Dear Writing Huntress,
What do you do when you get bored in the tree stand? I know I’m supposed to be looking for deer and enjoying nature, but there is only so much leaf counting and nodding off a girl can do!
Sincerely,
Bored in Boise
Dear Bored in Boise,
During my first-ever hunt in North Carolina, my then-boyfriend, now husband, decided that we’d hunt from the same tree. It was still dark outside, and maneuvering our climber tree stands was a challenge. By the time I got comfortable and situated, slumber won the battle over my tired eyelids.

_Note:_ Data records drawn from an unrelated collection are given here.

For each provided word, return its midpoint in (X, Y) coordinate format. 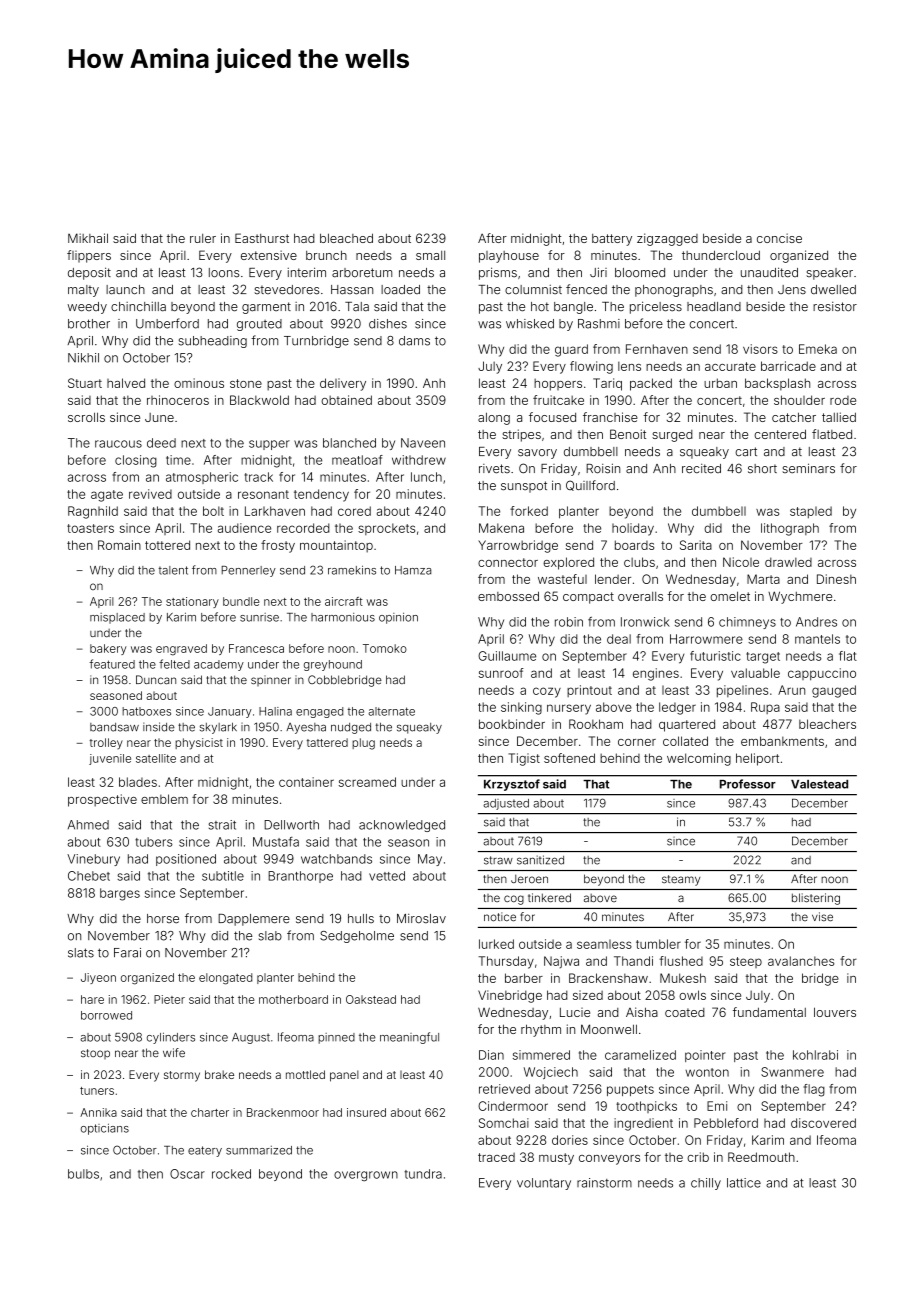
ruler (203, 238)
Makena (501, 528)
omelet (730, 596)
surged (672, 436)
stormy (182, 1076)
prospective (102, 800)
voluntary (544, 1184)
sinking (521, 708)
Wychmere (800, 597)
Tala (357, 307)
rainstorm (604, 1183)
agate (107, 496)
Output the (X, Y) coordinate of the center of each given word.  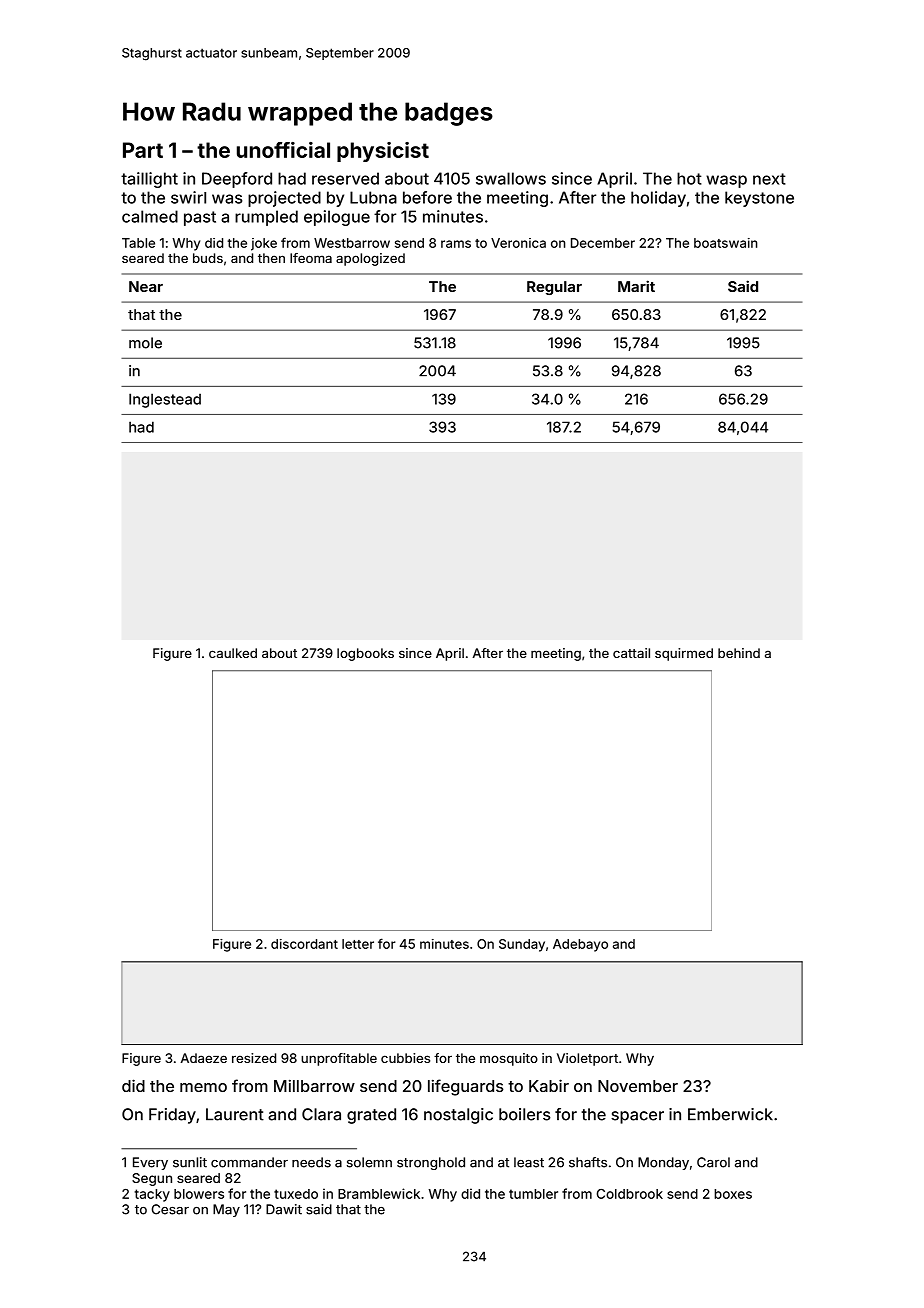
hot (689, 178)
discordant (304, 944)
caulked (233, 653)
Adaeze (204, 1058)
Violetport (587, 1059)
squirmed (684, 654)
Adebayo (580, 945)
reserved (345, 178)
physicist (383, 152)
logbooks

I awoke with a start, staring downward at 2 fat does that stopped directly in front of our set up, for an early morning nosh. Openmouthed, I slowly turned my head upwards, toward my frustrated partner who couldn’t get a good shot without sacrificing my drooling face. Now fully awake, I clandestinely lifted my bow. Of course, a branch snapped, sending the pair crashing through the bushes, out of harm’s way, at least, for the morning.

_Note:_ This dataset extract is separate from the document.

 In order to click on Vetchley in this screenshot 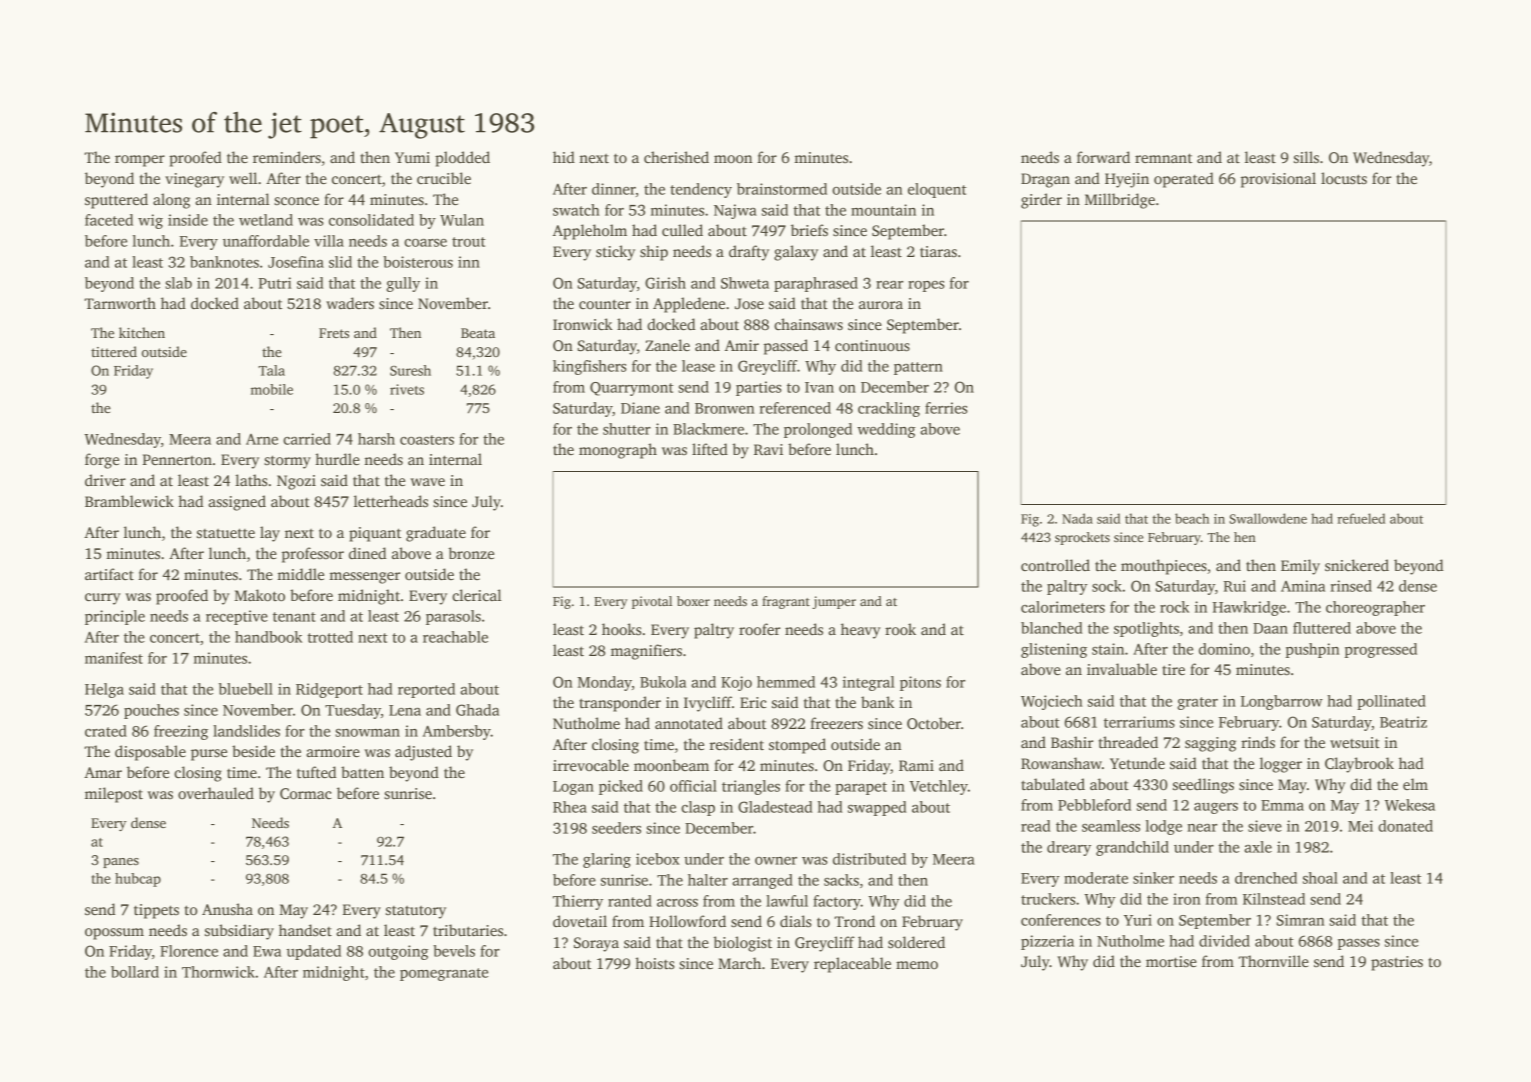, I will do `click(938, 787)`.
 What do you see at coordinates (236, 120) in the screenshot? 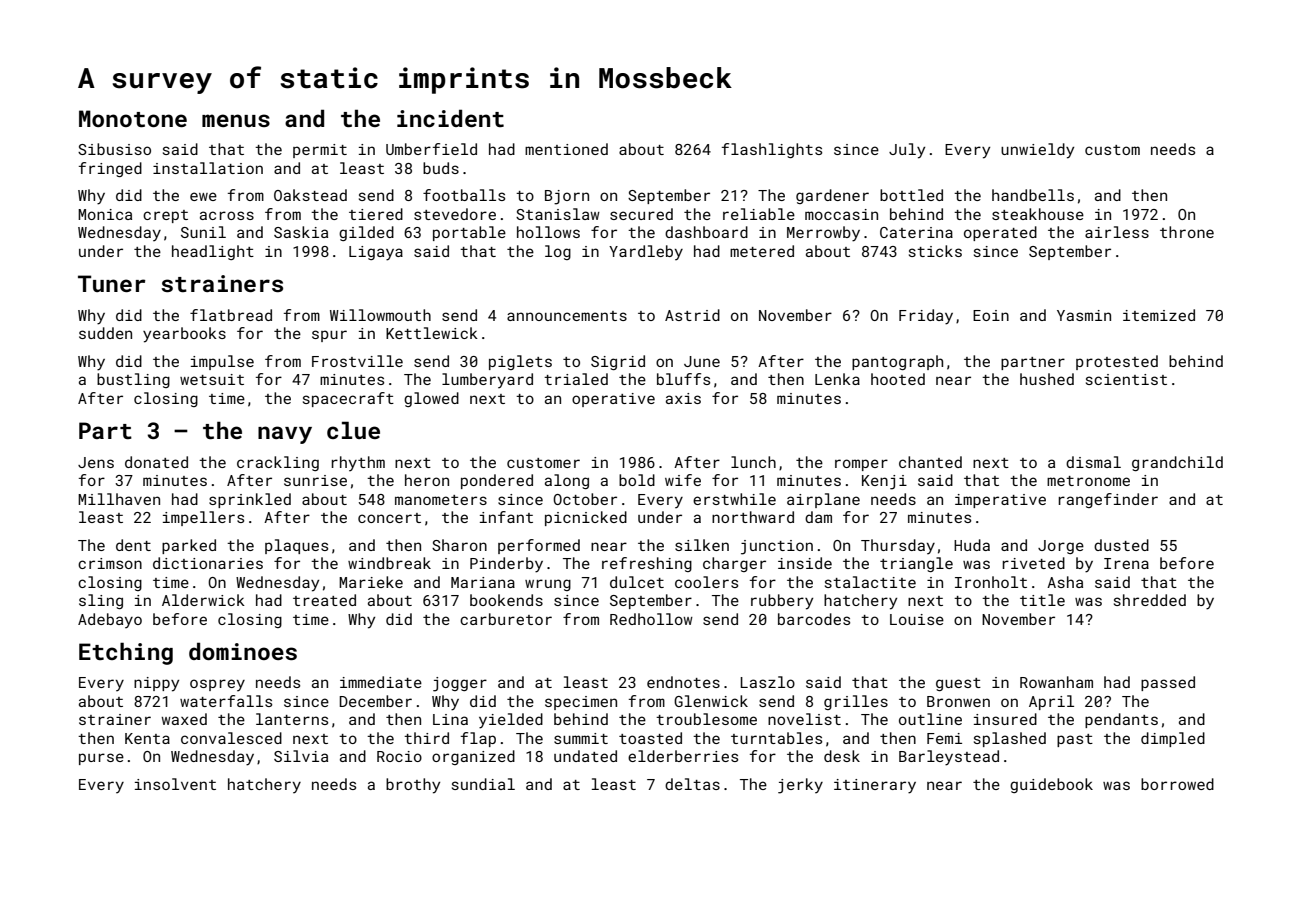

Moral of the story? Anytime, I mean anytime, you fall asleep in the stand, you will wake up too late to take a good shot at future venison burgers. Bored, please don’t take this as a reason to glue your eyelids open for the entirety of deer season. Nah, I say, if you want to take a quick snooze, do it! Hunting is supposed to be fun and relaxing, remember?
Besides slumbering, something that every hunter has partaken in at least once in his or her hunting career, there are many ways to kill time while you’re waiting for the soft thud of hooves. Without further storytelling or merrymaking, allow me to introduce The Writing Huntress’s rules to killing time while 20 feet up:
Rule 1: Never climb unharnessed
Had I been untethered in the above story, I would have killed 1 of 2 things: myself, or whichever doe I landed on. Thankfully for me, and the does, I was sporting a Hunter Safety System harness (Retail $149.95).
Rule 2: My books bring all the bucks to the yard
I am an admitted and obsessive bibliophile. Hence, when I started hunting, I would always bring a book with me. However, I quickly learned that traditional books, the ones with pages and covers, tend to make a bit of noise when they are shut quickly. So, I invested in an e-reader. With silent buttons, you can easily shut down or stow away your literary adventure as soon as an animal comes into range. In terms of book selection, I choose easy-reading books so you can divide your attention between the ground and the story.
Rule 3: Smart phones get better reception while in the treetops
Okay, I made that up, but I’m pretty sure I get better signal when I’m in the stand. Fake facts aside, I’m a convert on this issue. Before I finally broke down and got my first smartphone last year, I would tell anyone who would listen (granted, there weren’t many) that I would never bring a smartphone hunting. I, obviously, am a liar because my camo-clad iPhone attends almost every hunt now, not only for safety reasons, but also for weather checking, photo taking and even writing. So, bring your phone along, just remember to keep the volume and vibration off because deer tend to jump at unfamiliar sounds.
Rule 4: Enjoy nature!
Hunting is really nifty, for a variety of reasons, but the main one for many is, as you put it, enjoying nature. Bored, you get to experience things that many people will never be blessed enough to appreciate. From the sound of a trio of hoot owls joyfully ringing in the morning, to the smell of dew as it evaporates from whence it came, from the feeling of releasing 40 pounds of draw weight into the air to the taste of fresh venison on the grill — all of this is yours to enjoy, Bored, if you take the time to appreciate your surroundings while afield.
If things get really desperate, play my favorite game titled, “Count the squirrels that rampage through the woods like a herd of over-antlered deer and give me heart palpations in the process.”
Happy Hunting,
WH
I actually just read this post, from a tree stand, after Googling “ways to pass the time while deer hunting.” Oy!